(Collected data)
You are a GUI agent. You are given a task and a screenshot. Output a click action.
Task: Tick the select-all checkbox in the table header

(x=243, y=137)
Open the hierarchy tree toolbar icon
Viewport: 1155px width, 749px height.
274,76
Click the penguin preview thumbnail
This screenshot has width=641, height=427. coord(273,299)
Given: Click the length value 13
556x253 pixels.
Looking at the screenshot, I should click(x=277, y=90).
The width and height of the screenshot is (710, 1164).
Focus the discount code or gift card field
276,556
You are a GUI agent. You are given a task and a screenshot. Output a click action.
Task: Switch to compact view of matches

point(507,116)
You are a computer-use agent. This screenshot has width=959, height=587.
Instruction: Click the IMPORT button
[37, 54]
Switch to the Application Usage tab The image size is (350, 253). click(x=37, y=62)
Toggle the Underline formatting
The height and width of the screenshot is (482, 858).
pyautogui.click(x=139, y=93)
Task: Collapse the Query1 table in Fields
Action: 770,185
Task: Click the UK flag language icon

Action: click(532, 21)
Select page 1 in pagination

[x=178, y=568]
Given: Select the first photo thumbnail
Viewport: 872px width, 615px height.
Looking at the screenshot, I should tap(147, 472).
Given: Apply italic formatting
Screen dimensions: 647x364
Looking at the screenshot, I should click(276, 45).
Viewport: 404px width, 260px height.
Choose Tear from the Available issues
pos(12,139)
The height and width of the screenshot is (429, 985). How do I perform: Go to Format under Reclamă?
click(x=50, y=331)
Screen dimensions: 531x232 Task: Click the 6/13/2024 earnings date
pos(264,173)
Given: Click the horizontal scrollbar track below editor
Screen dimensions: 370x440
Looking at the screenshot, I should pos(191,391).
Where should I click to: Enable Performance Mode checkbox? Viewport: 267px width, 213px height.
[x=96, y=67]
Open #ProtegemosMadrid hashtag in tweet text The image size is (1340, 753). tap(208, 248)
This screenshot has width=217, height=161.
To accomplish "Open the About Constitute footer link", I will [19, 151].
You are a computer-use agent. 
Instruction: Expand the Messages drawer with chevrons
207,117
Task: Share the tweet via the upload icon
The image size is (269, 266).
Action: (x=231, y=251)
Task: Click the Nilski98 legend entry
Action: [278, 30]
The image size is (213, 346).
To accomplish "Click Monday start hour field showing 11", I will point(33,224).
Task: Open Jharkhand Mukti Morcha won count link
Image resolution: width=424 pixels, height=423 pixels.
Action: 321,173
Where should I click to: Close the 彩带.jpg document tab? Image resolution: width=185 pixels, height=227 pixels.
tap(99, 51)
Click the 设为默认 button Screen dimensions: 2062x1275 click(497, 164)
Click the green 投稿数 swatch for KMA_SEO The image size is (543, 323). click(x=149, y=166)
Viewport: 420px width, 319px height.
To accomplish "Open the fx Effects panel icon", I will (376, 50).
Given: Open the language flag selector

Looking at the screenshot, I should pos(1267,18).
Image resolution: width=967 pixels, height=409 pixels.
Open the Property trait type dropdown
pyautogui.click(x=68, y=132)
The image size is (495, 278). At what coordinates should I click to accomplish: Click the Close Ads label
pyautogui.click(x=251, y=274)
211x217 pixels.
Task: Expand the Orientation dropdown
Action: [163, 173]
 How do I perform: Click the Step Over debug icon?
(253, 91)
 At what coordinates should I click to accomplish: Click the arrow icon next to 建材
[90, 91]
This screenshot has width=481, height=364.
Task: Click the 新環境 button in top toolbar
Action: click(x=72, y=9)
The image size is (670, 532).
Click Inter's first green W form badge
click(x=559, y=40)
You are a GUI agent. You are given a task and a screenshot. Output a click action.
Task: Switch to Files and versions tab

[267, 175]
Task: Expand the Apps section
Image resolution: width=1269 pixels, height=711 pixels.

- _What you have to do_
The answer must consist of each line in the entries above that includes "will".

- _Output for this exercise_
To accomplish "Open the About Constitute footer link", I will [19, 151].
To accomplish "Click Monday start hour field showing 11", I will point(33,224).
To accomplish "Open the fx Effects panel icon", I will (376, 50).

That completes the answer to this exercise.